_Your task_. Repeat the entries below exactly as they appear, with no pictures.

_Given data_.
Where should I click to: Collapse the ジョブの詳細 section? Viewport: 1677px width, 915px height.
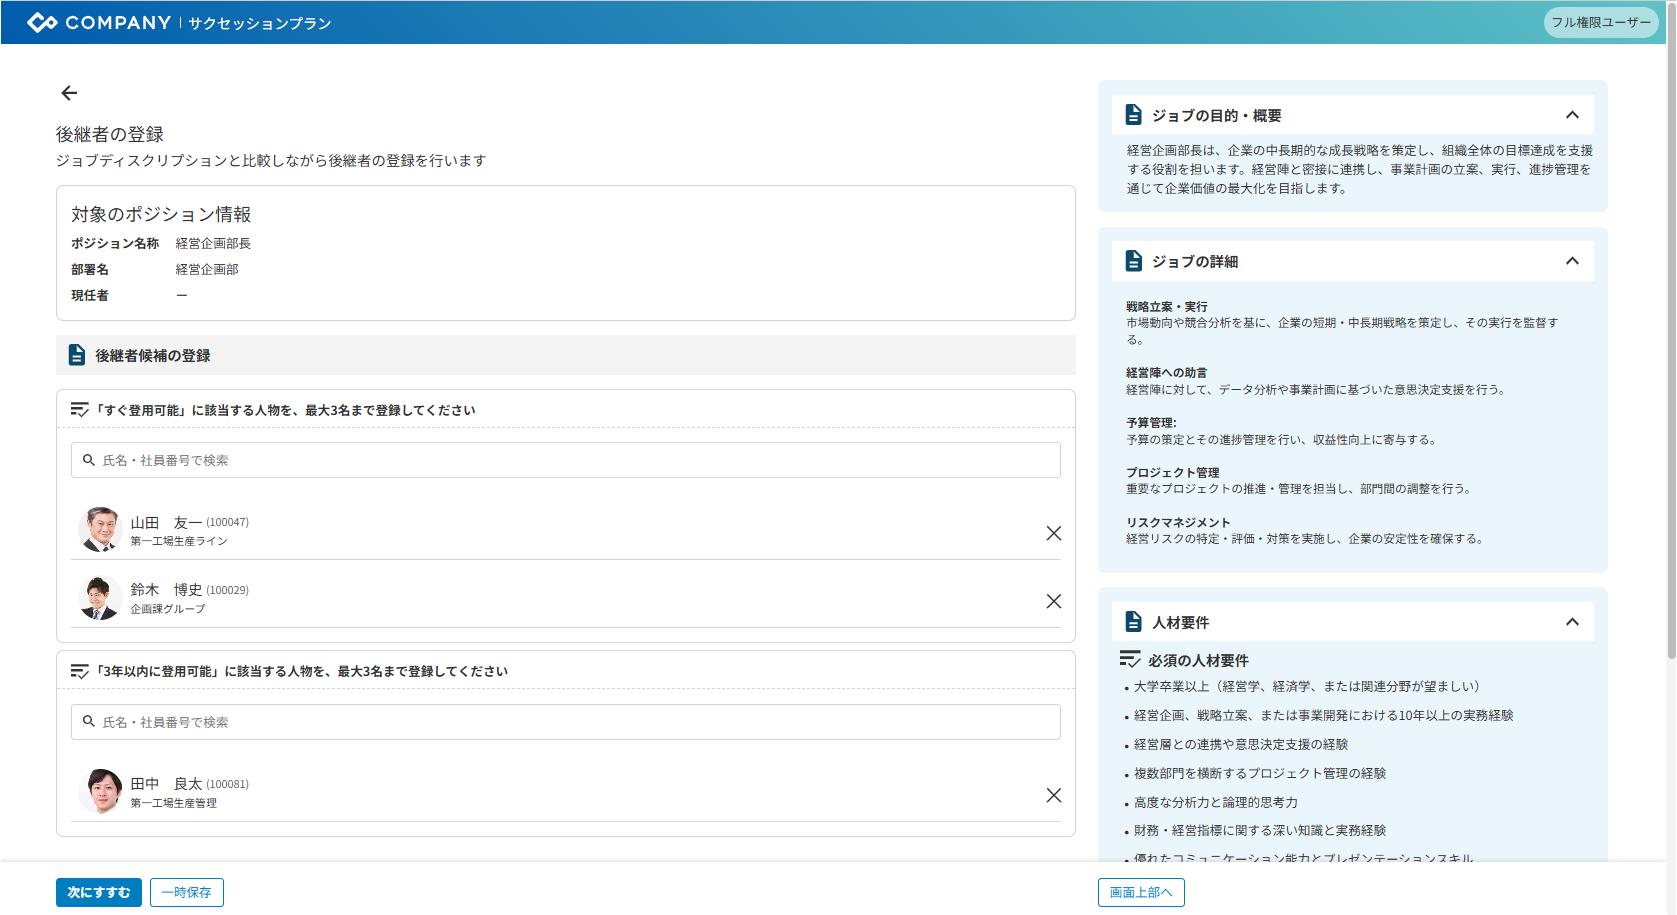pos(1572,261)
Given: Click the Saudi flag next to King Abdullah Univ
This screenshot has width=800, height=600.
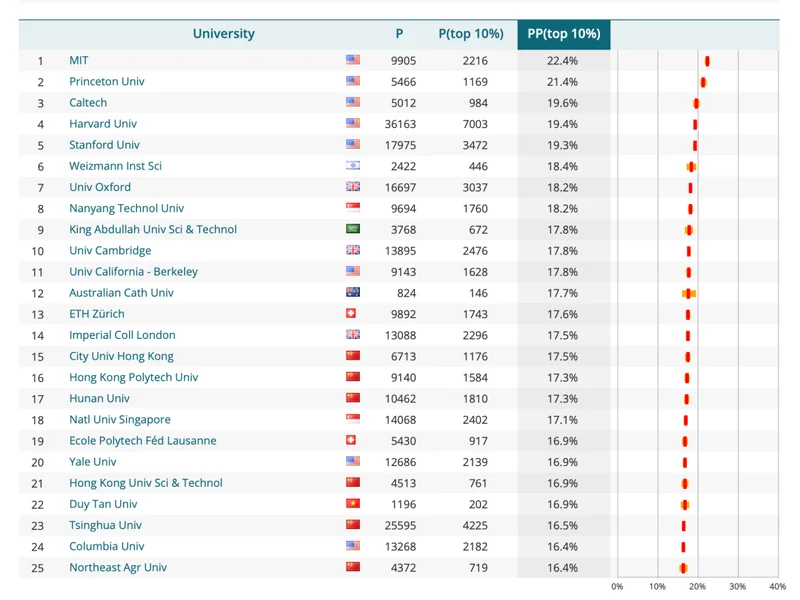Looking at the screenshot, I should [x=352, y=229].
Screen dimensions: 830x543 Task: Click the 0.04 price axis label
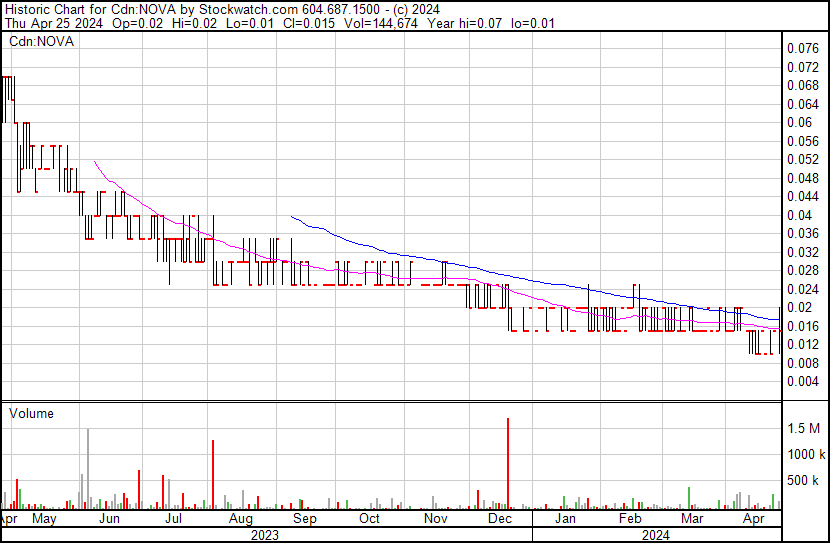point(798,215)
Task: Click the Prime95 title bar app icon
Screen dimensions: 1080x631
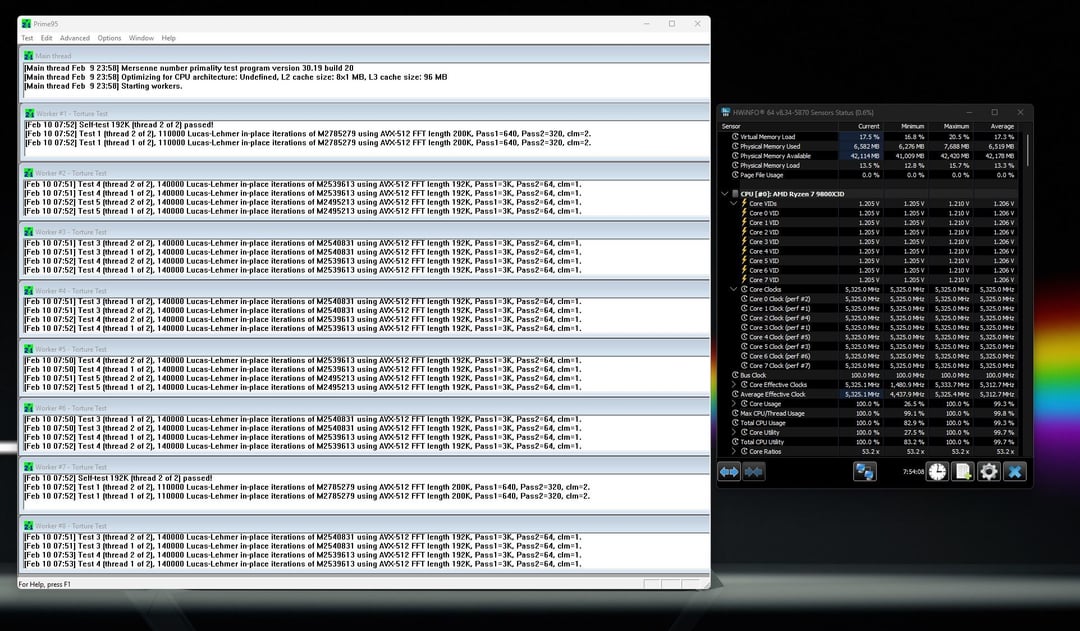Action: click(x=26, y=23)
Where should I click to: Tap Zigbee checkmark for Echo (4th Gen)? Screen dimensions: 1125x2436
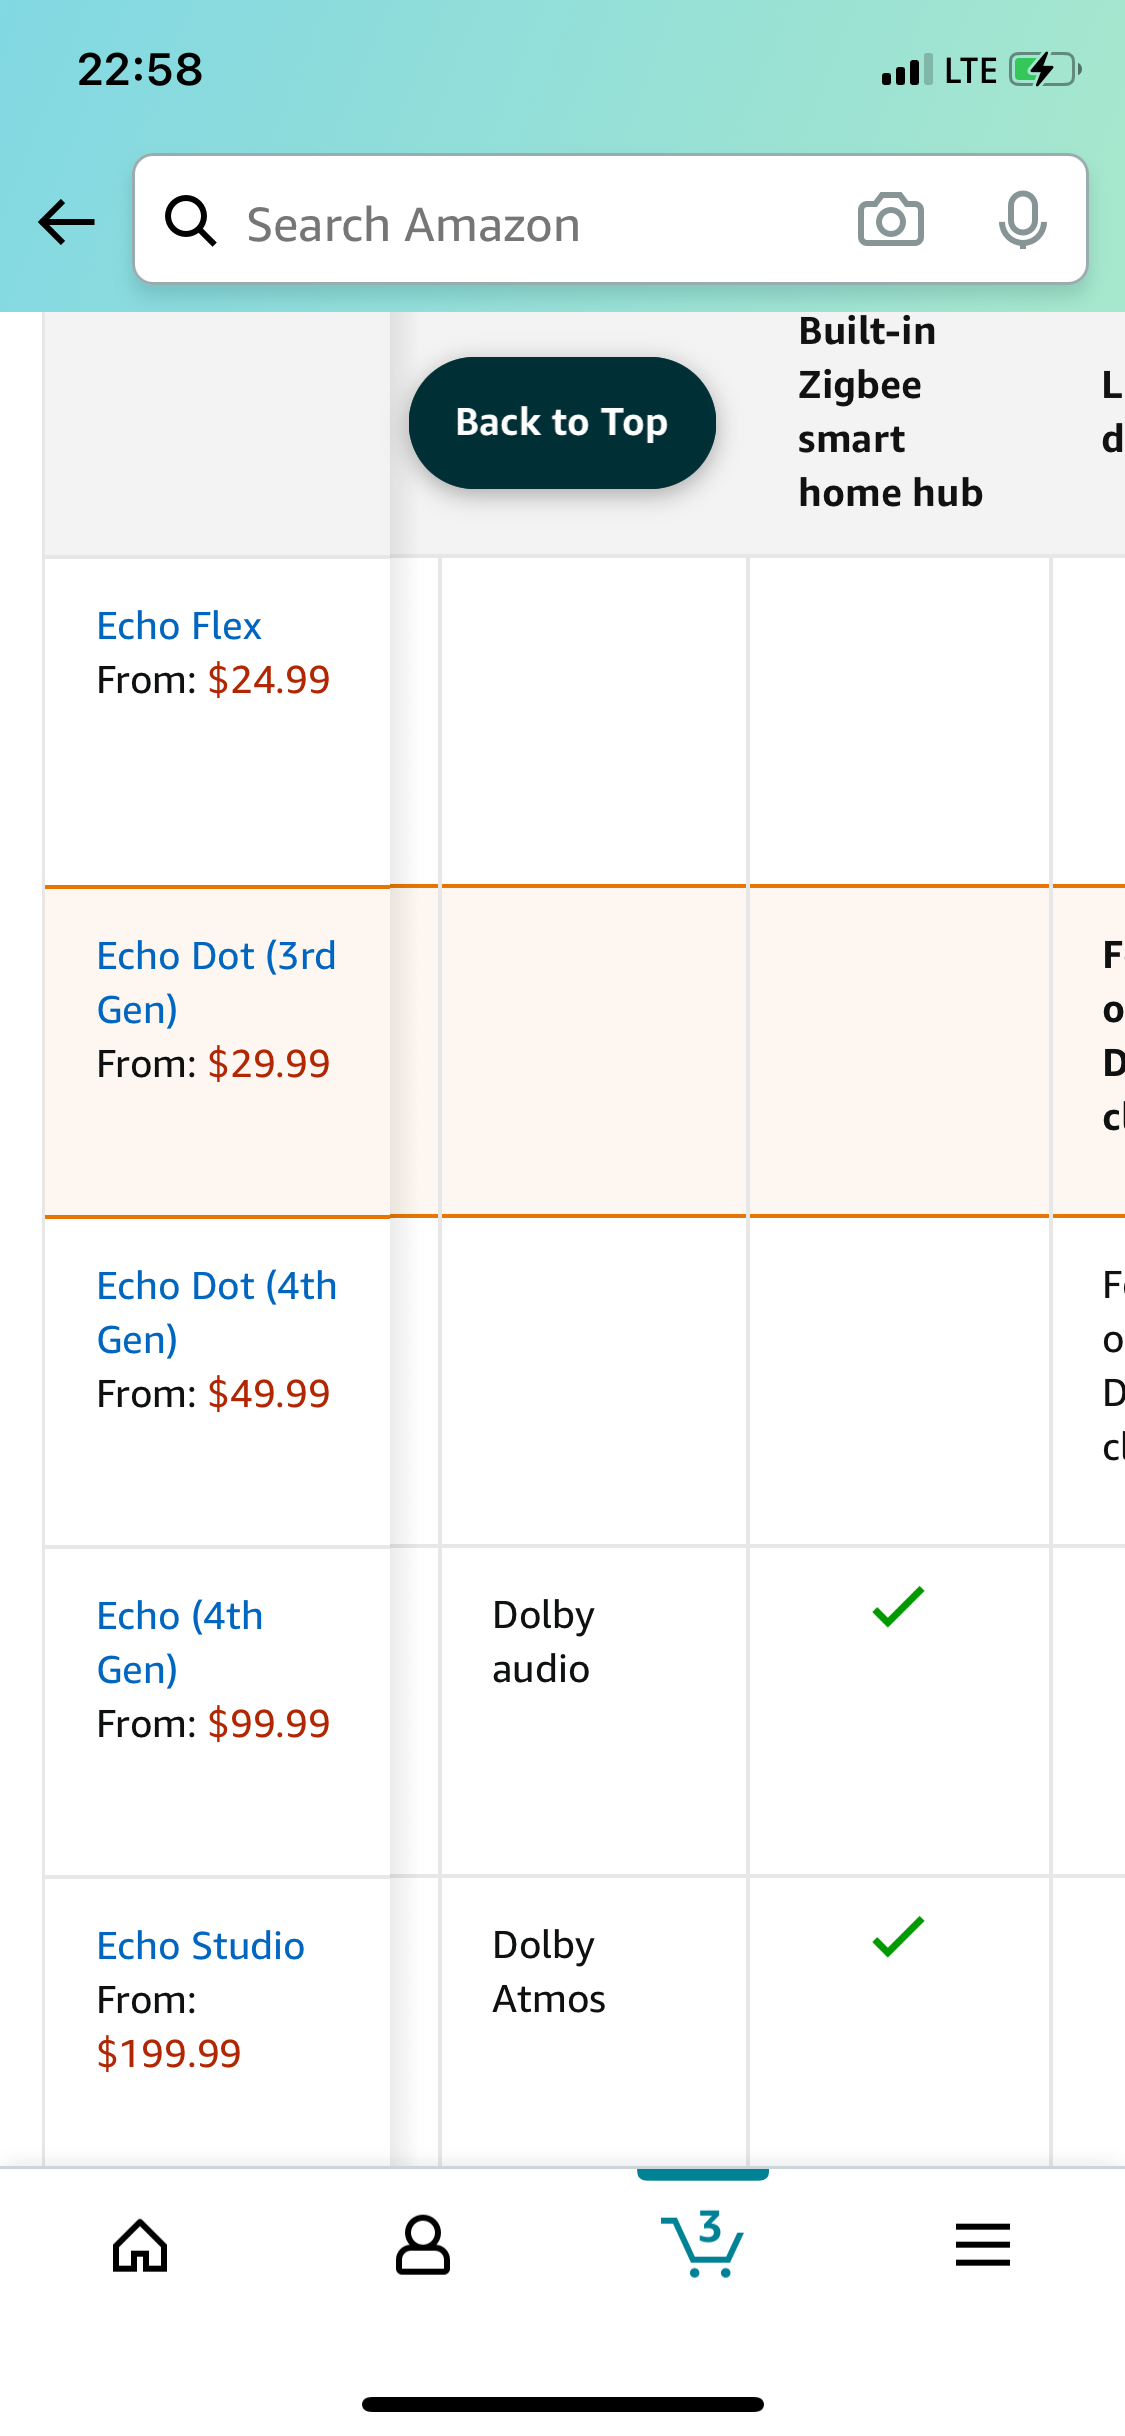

_Problem solution_.
Where should I click to: Collapse the ジョブの詳細 section? Viewport: 1677px width, 915px height.
pos(1572,261)
Given: Click the Saudi flag next to King Abdullah Univ
This screenshot has width=800, height=600.
Looking at the screenshot, I should [x=352, y=229].
Screen dimensions: 830x543 Task: Click the 0.04 price axis label
point(798,215)
Task: Click the Prime95 title bar app icon
Screen dimensions: 1080x631
Action: click(x=26, y=23)
Where should I click to: Tap Zigbee checkmark for Echo (4th Gen)? Screen dimensions: 1125x2436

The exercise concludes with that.